Даня смотрел на море и пробовал медитировать — он совсем забросил занятия в эти дни, было не до того, покой и равновесие не обретались, и он, верно, сильно отстал от программы кружка. С собой у него был только трактат о трехступенном погружении, с небольшим комплексом упражнений на медитативное сознание. До какого-то момента правила были необычайно просты, издевательски подробны, потом, как всегда, происходил скачок — и начиналось непонятное, все более темное с каждым пунктом. Было легче легкого выбрать тихое и не душное место, вот как здесь, на берегу; приступить к занятиям на рассвете или на закате (как раз закат), ничего не есть за час перед медитацией (не ел с утра), защититься от комаров и москитов (явно писано в Индии — какие у нас в сентябре москиты?). Дальше надо было достичь равновесия — положим, оно и достигалось, легкая предотъездная тревога хоть не до конца, но побеждала расслабленную детскую грусть; и наконец, надо было увидеть ум, то есть не то, что мы видим обычно, а самый ум и явления, происходящие в нем. Это было уже непонятно как. Для облегчения этой практики предписывалось сосредоточенно переплести пальцы рук и держать их на уровне груди. К счастью, смотреть на него было некому: хорош, верно!
О том, какие мантры повторять или песни напевать, в руководстве не говорилось ни слова, но он постоянно напевал про себя идиотское, бессмысленное танго с одной из Варгиных пластинок, она и сама иногда его намурлыкивала, нежась, как кошка, на скамейках во время прогулок:
Он сам не понимал, как эта глупость помогла ему в первой успешной медитации, — но, видно, ум легче увидеть со стороны, когда он занят глупостями; а может, выходить из ума — что и есть главная цель медитации — надо, когда в нем играет надоевшая пластинка; но как бы то ни было, он вышел из ума и перестал мыслить, а только расслышал свежую, внятную и звучную ноту, которую посылало ему море. Эта нота была — прощание; и он слышал с небывалой ясностью, что прощание последнее. Но ничего страшного, ничего особенного. Ведь море оставалось, и он оставался; оно вошло в него так полно, как никогда прежде, и он мог теперь носить с собой это чувство моря.

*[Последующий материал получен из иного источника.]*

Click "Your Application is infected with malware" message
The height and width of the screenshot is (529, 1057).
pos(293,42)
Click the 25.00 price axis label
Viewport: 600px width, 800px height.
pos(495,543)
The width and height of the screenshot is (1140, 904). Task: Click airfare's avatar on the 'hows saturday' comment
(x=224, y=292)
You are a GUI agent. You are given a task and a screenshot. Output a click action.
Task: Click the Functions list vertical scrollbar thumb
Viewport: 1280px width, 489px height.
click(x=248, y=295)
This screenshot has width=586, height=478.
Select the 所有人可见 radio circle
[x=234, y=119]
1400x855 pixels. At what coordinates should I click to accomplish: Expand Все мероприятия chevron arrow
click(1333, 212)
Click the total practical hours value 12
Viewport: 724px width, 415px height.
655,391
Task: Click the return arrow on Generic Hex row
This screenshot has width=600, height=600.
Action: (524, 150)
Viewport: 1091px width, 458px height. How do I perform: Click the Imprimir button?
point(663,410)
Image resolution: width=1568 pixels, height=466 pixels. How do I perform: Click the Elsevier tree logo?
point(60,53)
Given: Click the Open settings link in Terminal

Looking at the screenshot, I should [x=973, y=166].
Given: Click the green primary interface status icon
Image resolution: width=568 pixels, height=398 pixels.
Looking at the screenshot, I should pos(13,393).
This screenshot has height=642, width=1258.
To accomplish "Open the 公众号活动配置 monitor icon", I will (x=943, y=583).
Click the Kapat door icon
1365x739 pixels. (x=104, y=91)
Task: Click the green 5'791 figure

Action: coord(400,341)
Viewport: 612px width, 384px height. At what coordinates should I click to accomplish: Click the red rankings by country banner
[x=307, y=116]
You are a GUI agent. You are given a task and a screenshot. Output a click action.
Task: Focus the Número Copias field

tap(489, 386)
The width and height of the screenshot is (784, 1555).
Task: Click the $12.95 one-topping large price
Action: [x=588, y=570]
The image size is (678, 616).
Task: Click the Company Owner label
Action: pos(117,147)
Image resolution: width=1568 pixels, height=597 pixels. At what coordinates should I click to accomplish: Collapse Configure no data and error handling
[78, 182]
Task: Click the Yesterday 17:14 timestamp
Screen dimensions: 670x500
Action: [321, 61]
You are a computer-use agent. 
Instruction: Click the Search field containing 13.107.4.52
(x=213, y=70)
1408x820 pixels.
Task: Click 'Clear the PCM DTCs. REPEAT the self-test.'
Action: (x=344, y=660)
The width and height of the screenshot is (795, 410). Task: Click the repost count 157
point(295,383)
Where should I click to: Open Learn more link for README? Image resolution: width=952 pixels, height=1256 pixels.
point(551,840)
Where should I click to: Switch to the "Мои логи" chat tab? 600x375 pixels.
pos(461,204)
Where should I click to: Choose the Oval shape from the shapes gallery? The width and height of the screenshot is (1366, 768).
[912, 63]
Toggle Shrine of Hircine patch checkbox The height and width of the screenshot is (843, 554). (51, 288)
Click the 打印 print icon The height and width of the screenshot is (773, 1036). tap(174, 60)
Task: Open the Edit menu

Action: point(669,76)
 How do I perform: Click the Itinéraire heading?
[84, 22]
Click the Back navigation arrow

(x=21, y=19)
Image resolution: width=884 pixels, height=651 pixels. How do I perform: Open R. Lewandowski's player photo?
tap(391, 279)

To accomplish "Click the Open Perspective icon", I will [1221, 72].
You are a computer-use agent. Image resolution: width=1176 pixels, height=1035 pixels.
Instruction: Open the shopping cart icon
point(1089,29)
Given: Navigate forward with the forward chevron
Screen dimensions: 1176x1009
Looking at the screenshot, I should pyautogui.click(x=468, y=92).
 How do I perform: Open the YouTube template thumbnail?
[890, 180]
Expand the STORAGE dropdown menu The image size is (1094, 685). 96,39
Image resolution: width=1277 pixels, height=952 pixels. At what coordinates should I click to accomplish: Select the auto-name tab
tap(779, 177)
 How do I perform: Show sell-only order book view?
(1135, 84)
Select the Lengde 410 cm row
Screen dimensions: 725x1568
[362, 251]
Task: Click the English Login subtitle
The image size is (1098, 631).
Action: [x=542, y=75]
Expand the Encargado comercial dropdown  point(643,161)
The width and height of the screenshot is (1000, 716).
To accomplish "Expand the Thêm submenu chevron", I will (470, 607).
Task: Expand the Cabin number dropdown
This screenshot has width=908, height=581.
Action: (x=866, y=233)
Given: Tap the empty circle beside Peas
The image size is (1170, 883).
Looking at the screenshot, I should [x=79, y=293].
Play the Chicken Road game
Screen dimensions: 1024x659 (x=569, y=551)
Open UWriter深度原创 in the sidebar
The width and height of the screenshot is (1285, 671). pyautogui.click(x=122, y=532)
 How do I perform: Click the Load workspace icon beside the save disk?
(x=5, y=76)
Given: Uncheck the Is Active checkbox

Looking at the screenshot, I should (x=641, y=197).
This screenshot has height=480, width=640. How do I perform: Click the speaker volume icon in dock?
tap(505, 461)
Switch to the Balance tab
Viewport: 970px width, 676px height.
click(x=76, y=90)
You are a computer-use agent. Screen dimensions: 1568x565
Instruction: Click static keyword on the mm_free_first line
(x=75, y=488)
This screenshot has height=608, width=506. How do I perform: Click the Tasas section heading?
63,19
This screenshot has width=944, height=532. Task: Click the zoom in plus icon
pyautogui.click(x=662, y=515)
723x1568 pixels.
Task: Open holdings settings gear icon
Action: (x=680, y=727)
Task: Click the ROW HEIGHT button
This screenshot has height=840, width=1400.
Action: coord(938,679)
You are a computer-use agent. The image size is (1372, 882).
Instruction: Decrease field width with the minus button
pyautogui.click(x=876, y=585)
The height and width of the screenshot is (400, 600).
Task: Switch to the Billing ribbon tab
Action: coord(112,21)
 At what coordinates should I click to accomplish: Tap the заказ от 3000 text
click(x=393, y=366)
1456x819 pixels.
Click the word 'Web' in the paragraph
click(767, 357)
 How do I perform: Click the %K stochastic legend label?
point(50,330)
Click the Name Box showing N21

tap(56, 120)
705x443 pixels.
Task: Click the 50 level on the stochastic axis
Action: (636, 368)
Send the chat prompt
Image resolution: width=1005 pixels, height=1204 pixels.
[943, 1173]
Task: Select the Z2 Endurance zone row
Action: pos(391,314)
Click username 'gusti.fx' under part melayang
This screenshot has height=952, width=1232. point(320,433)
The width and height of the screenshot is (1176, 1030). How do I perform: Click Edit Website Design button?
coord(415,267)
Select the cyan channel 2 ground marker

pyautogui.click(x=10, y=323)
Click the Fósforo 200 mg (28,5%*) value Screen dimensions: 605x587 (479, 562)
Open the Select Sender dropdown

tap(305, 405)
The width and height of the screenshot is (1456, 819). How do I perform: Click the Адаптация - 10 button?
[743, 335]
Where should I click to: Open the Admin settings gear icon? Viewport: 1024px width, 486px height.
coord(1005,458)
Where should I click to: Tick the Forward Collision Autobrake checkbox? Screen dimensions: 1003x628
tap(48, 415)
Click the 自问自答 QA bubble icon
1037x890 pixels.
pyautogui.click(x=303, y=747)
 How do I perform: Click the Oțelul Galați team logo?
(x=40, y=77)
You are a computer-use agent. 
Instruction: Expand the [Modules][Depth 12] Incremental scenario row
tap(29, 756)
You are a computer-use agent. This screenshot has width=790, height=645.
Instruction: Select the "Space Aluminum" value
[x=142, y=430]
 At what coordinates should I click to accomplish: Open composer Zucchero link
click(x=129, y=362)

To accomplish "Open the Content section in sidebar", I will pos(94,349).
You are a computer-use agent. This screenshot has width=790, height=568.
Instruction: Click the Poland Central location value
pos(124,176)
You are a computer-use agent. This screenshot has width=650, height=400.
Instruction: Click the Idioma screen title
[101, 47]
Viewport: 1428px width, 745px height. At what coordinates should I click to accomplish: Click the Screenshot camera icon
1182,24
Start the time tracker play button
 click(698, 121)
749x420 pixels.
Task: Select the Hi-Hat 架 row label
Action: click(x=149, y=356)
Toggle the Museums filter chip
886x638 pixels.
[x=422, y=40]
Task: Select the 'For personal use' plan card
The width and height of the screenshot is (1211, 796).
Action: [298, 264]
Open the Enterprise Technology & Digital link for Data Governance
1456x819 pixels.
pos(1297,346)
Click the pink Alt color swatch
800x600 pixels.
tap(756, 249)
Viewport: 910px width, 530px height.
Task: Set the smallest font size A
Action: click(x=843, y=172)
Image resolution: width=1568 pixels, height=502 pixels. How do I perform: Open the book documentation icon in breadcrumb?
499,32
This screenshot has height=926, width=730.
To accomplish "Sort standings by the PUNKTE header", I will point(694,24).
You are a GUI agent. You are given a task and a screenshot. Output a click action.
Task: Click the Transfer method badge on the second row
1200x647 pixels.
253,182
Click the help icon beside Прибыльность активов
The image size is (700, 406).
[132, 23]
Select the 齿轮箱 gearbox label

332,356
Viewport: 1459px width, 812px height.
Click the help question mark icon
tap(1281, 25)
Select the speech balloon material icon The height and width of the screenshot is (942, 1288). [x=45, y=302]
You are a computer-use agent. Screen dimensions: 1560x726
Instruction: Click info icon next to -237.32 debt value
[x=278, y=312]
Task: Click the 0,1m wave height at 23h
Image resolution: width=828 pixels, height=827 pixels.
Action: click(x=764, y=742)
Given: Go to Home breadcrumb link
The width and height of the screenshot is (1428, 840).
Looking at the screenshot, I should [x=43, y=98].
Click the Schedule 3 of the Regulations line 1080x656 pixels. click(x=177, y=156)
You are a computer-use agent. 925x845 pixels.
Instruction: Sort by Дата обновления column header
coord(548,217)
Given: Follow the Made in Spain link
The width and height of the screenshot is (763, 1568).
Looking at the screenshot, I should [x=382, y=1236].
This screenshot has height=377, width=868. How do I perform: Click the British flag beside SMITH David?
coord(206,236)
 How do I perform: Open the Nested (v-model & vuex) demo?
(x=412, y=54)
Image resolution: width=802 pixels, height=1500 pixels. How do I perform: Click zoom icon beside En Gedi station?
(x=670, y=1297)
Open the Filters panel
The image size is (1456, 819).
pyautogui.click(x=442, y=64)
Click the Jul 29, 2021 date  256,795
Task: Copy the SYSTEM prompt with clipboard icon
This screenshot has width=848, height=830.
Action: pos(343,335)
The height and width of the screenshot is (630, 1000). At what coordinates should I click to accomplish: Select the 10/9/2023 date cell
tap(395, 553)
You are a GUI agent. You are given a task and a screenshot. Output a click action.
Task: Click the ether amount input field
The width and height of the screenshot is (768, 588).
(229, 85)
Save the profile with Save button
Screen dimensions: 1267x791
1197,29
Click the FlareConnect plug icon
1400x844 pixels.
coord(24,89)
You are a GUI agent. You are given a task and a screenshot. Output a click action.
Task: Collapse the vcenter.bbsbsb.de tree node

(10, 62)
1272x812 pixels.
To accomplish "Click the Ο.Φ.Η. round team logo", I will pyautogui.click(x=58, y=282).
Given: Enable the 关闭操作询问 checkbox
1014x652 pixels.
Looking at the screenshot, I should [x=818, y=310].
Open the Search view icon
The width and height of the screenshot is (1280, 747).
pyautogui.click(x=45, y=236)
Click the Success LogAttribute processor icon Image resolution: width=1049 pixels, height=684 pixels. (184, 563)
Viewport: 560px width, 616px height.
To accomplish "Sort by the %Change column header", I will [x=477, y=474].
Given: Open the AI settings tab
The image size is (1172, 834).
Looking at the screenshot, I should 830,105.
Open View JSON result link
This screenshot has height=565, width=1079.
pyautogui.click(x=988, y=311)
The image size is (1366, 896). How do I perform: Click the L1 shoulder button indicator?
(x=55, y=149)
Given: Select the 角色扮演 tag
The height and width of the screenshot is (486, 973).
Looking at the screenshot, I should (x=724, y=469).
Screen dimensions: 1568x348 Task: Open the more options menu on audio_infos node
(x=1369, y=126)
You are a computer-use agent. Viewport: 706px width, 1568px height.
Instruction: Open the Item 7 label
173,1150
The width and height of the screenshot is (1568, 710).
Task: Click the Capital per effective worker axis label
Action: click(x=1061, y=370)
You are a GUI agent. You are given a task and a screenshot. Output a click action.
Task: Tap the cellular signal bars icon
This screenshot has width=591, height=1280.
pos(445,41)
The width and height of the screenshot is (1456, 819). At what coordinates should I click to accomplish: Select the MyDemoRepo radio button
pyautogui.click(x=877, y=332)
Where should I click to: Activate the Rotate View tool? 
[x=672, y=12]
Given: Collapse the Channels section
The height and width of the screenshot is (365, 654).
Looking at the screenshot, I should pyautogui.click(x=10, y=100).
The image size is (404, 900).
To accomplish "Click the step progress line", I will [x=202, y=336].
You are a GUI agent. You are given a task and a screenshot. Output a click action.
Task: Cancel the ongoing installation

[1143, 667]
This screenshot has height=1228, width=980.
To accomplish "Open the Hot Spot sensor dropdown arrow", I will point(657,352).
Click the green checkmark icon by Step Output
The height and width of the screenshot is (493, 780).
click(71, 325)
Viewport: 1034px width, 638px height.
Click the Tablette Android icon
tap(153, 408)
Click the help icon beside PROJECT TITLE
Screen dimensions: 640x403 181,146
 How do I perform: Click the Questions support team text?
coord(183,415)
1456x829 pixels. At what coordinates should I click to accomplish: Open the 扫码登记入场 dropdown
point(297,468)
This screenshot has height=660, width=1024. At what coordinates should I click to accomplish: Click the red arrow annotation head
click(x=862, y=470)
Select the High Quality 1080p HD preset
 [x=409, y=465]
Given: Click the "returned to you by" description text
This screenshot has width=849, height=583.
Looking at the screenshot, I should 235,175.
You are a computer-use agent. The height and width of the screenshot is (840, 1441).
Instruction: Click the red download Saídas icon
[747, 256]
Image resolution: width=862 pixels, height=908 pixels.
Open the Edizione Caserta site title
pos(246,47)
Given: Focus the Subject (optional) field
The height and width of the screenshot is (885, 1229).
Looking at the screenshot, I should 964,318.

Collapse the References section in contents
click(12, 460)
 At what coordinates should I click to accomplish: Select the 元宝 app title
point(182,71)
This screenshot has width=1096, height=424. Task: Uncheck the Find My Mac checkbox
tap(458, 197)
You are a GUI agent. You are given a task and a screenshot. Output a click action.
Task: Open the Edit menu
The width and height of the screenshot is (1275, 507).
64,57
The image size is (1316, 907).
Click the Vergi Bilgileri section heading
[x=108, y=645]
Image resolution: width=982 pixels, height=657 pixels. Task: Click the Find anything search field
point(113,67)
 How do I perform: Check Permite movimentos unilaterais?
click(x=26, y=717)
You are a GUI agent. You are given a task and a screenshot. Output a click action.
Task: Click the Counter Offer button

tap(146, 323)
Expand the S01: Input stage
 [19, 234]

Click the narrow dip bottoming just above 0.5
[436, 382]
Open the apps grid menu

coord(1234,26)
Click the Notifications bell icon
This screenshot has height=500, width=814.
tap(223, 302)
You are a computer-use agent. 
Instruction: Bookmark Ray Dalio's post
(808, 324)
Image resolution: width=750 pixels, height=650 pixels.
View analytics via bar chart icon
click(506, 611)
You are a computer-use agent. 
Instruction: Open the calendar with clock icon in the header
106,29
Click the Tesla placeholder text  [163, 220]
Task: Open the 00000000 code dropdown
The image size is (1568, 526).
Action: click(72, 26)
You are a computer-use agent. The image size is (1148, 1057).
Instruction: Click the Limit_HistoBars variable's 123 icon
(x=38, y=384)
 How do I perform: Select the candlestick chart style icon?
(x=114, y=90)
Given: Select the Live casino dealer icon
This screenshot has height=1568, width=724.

Оно состояло не в запахе, йодистом, предштормовом, и не в цвете — золотом, а к горизонту уже и красном; и не в огне и дыме последнего закатного сражения, а в полном безразличии, в великолепной самодостаточности, в том, что все проходило, а оно лежало тут и лежит. И смотреть на него сладко не потому, что оно нечто сулит, а потому, что с ним ничего нельзя сделать. Это чувство моря было так полно и внятно, как никогда прежде, — потому что напоследок только так и бывает. Зачем возвращаться? Он понял, что не вернется, но не огорчился и не обрадовался. Все, что нужно, он забирал с собой.
А наутро оно буйствовало и бросалось на мыс, словно коря себя за то, что отдало вчера слишком много. И он не пошел на берег прощаться, чтобы не напоминать ему о себе.
Они собрались и на можаре выехали в Симферополь, а оттуда поездом за три дня добрались до Вятки. Женя рыдала, Вера надуто смотрела в сторону, Алексей Алексеич бодрился. Он возвращался в Ленинград, счастливец. Даня сунул ему три письма Наде, написанные за эту неделю, — так дойдет быстрей, — и раз семь взял честное слово немедленно к ней пойти.